3 Feb 2010

A fishy musical linguine delight

Despite my best efforts, the eleven minute dash on my bike from the studio after last night’s Channel 4 News to London’s Royal Festival Hall, only graced me with the echoes of the last chords of Beethoven’s 3rd Piano Concerto.

To have missed Daniel Barenboim’s exuberant performance so closely, felt like an act of sacrilege.

The programme promised a second half of the concert devoted to Schoenberg’s Variations for Orchestra, Op.31. There was something identified as an “illustrated talk” on the programme, before the performance of the work itself.

Barenboim bounced onto the stage and proceeded to talk his Staatskapelle Orchestra from Berlin into illustrative splashes of the theme as he led us humorously and imaginatively through each of the variations.

I have always found Schoenberg a bit like a dense sea food linguine – a mass of tangled chords leavened with delicious moments of scallop-like highlights. In short, I have never understood a bar of the stuff.

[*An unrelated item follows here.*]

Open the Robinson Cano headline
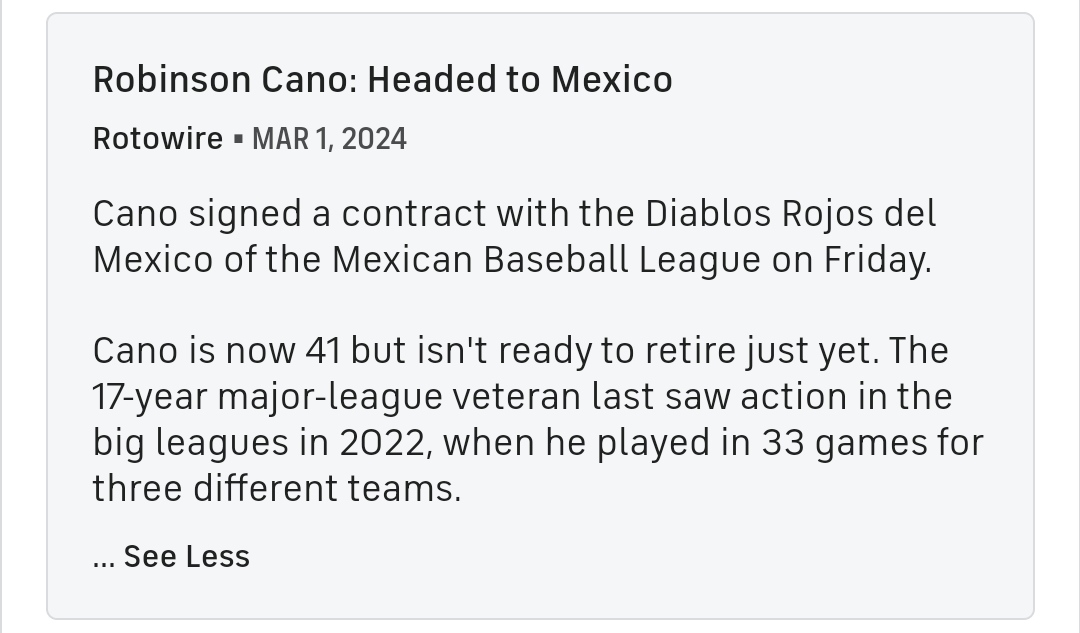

But last night transported in the hands of this amazing man, the scales fell from my ears. First the cellos ground out the four note theme, then the double bases. Somehow there it was, to be retrieved in every variation whatever the cacophony of sound that surrounded it.

Come the performance itself, the packed thousand-strong audience was spellbound, craning to detect the musical path Barenboim had prepared for us.

And there it was, large as life, augmented by what had once sounded like a series of high decibel road accidents, the music finally made sense.

Electrified, the entire audience leapt to its feet at the end in a most un-British standing ovation.

It dawned upon me that Barenboim, whose endless orchestral pursuit of bridge building in the Middle East, manifest in the West East Divan Orchestra of Israeli and Palestinian players, would be a very fit recipient of the Nobel Peace Prize.

It’s a long time since I last interviewed him, but it seems in the years since I last saw him close up, he has lost none of his energy and commitment. He would leave a few other Nobel recipients in the shade.